E desse descompasso nasceu um problema que gerou tantas críticas e discussões: o conserto do "tecido social", que deveria ocorrer por intermédio de medidas de impacto cultural, social e econômico, operou-se por meio da instituição de mudanças definitivas na legislação penal - aumentando-se as penas - e processual penal, vedando a adoção de técnicas de simplificação presentes nos procedimentos dos Juizados Especiais Criminais.

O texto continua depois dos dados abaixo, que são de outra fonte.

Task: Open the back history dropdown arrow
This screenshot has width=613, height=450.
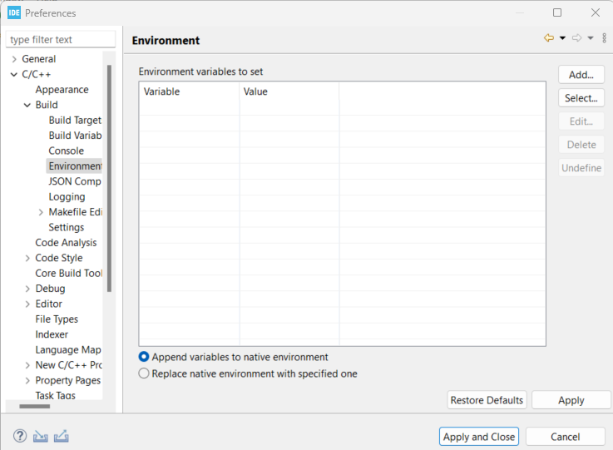Action: coord(562,38)
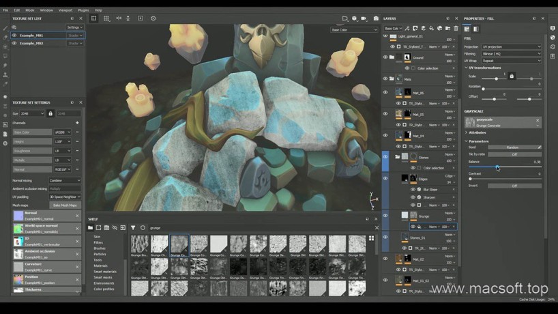Add a channel with the plus icon
558x314 pixels.
coord(77,123)
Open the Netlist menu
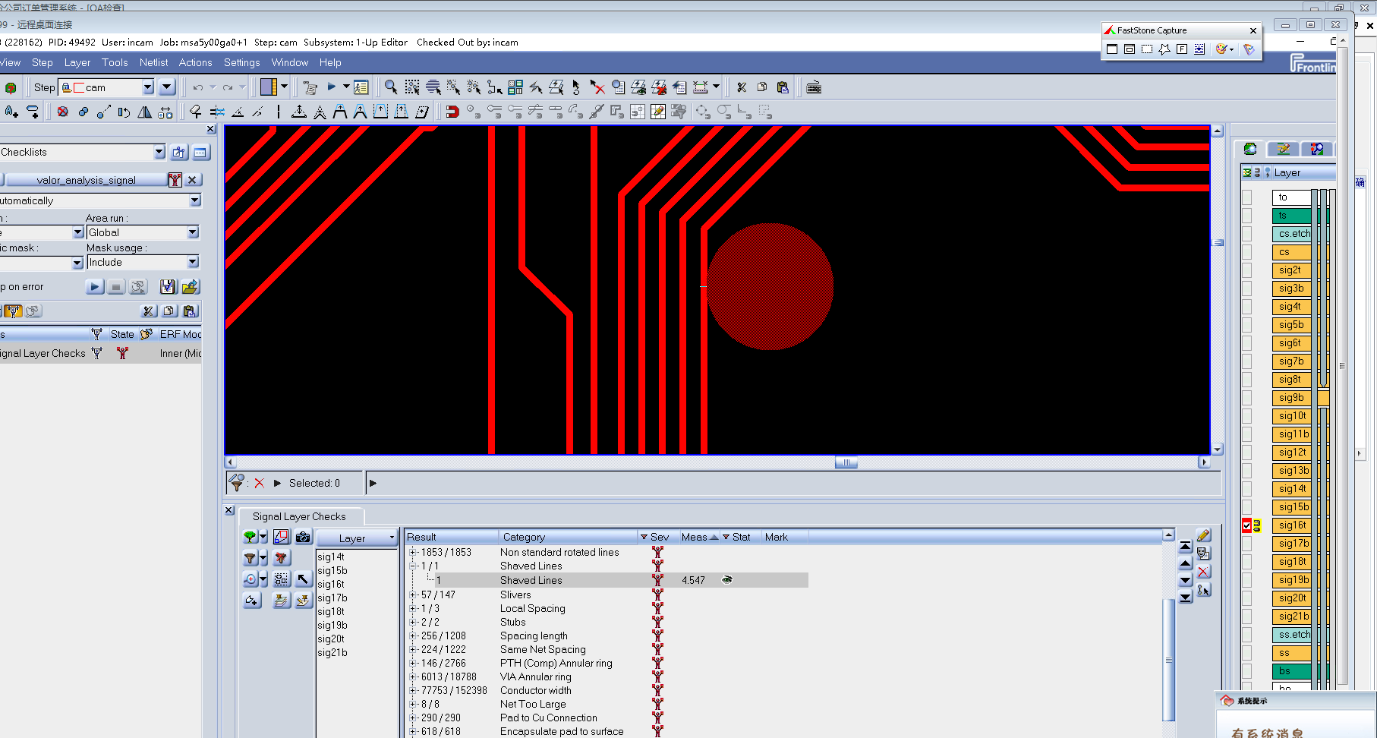Screen dimensions: 1377x738 [x=153, y=62]
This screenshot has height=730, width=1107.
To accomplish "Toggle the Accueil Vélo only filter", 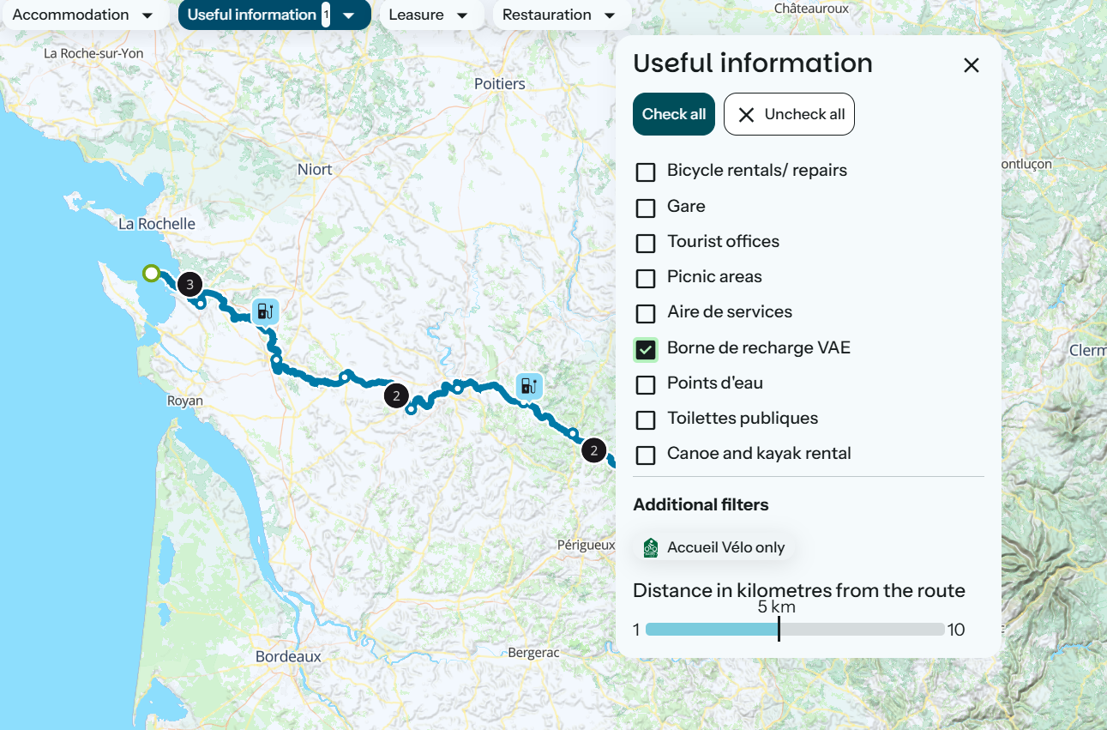I will (715, 547).
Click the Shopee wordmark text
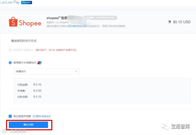Viewport: 196px width, 135px height. click(x=30, y=23)
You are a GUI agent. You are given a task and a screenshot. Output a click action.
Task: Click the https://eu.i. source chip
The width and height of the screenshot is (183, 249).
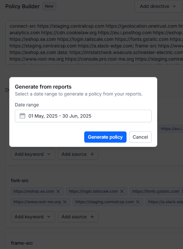[x=171, y=129]
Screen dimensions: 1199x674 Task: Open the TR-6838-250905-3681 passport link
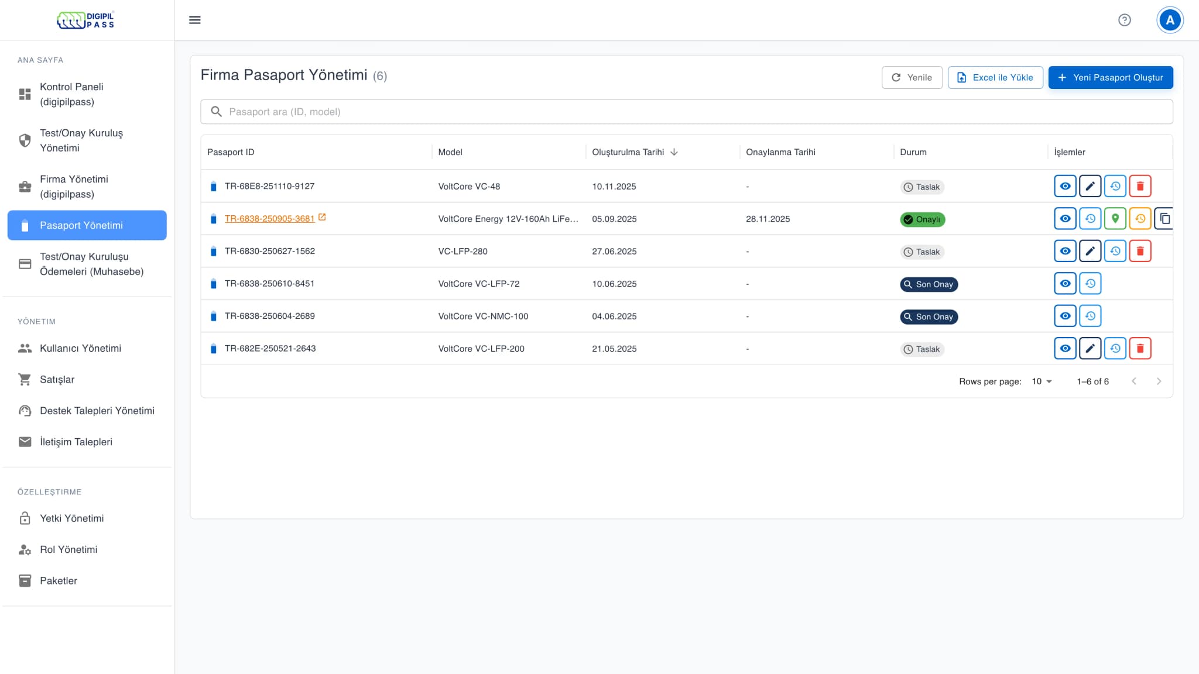click(269, 219)
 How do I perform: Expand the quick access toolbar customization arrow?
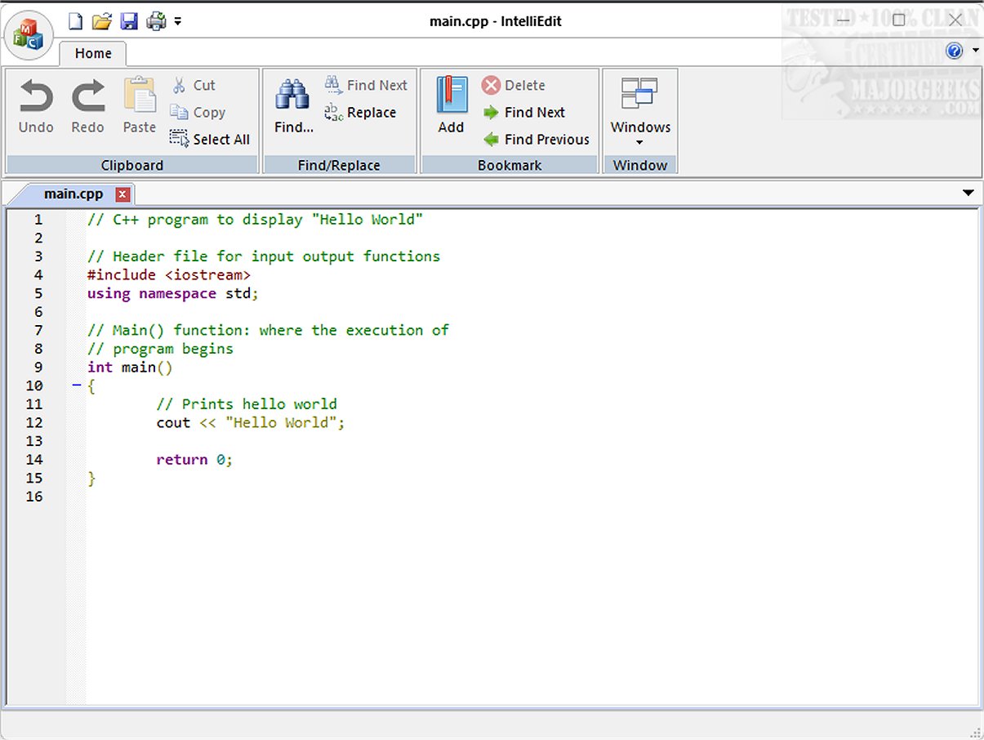click(x=178, y=21)
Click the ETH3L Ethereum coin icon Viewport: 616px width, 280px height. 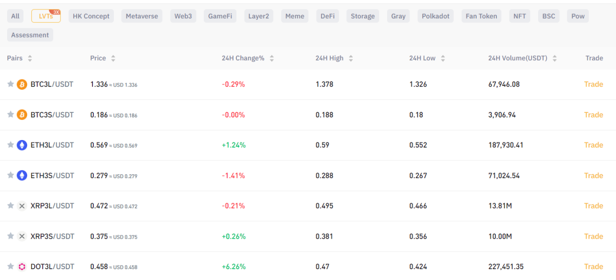coord(22,145)
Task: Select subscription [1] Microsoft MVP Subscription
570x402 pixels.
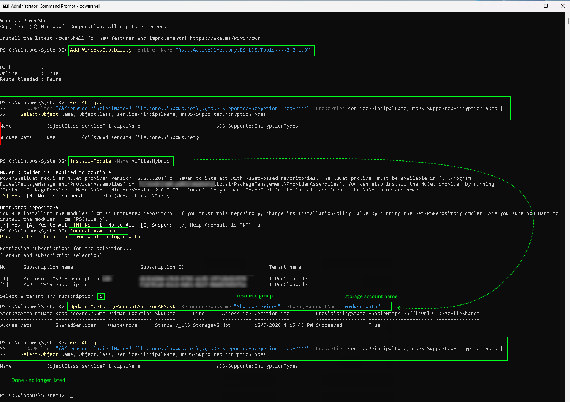Action: [x=60, y=278]
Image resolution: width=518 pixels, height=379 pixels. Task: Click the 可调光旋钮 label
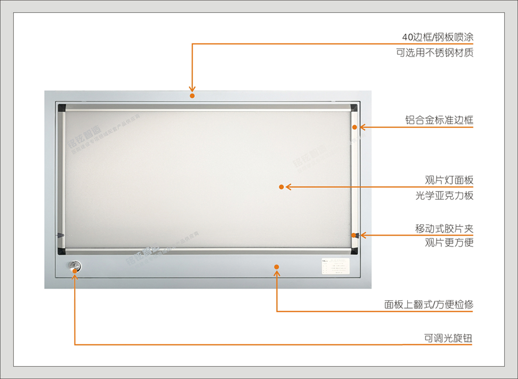(x=448, y=338)
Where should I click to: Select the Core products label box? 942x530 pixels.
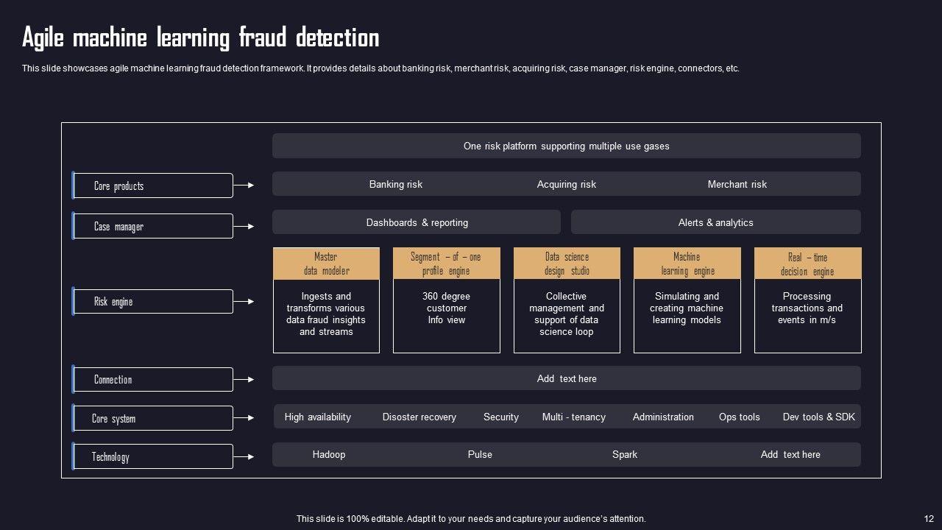pyautogui.click(x=153, y=186)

2. Aspectos gerais das legislações analisadas

Trata-se do estudo da Lei nº 11.340/06 - denominada de Maria da Penha em homenagem à vítima de violência doméstica mais conhecida no país - e das implicâncias que essa novel legislação desencadeou em nosso sistema jurídico, haja vista que ela decorre da observação à Convenção Interamericana para Prevenir, Punir e Erradicar a Violência Doméstica, conforme explica a doutrina:

"Veio a Lei Maria da Penha para atender os compromissos assumidos pelo Brasil em tratados internacionais, que impõem o reconhecimento do direito das mulheres como direitos humanos. Na sua ementa é feita referência à Convenção Interamericana para Prevenir, Punir e Erradicar a Violência Doméstica, ratificada pelo Brasil em 1995. Neste instrumento está proclamado que a violência doméstica constitui violação dos direitos humanos. Não é por outro motivo que afirma (art. 6º): ‘A violência doméstica e familiar contra a mulher constitui uma das formas de violação dos direitos humanos.’"1O estudo das aparentes incompatibilidades entre as referidas normas jurídicas passa pela análise do Projeto de Lei nº 4.559/042, que as originou.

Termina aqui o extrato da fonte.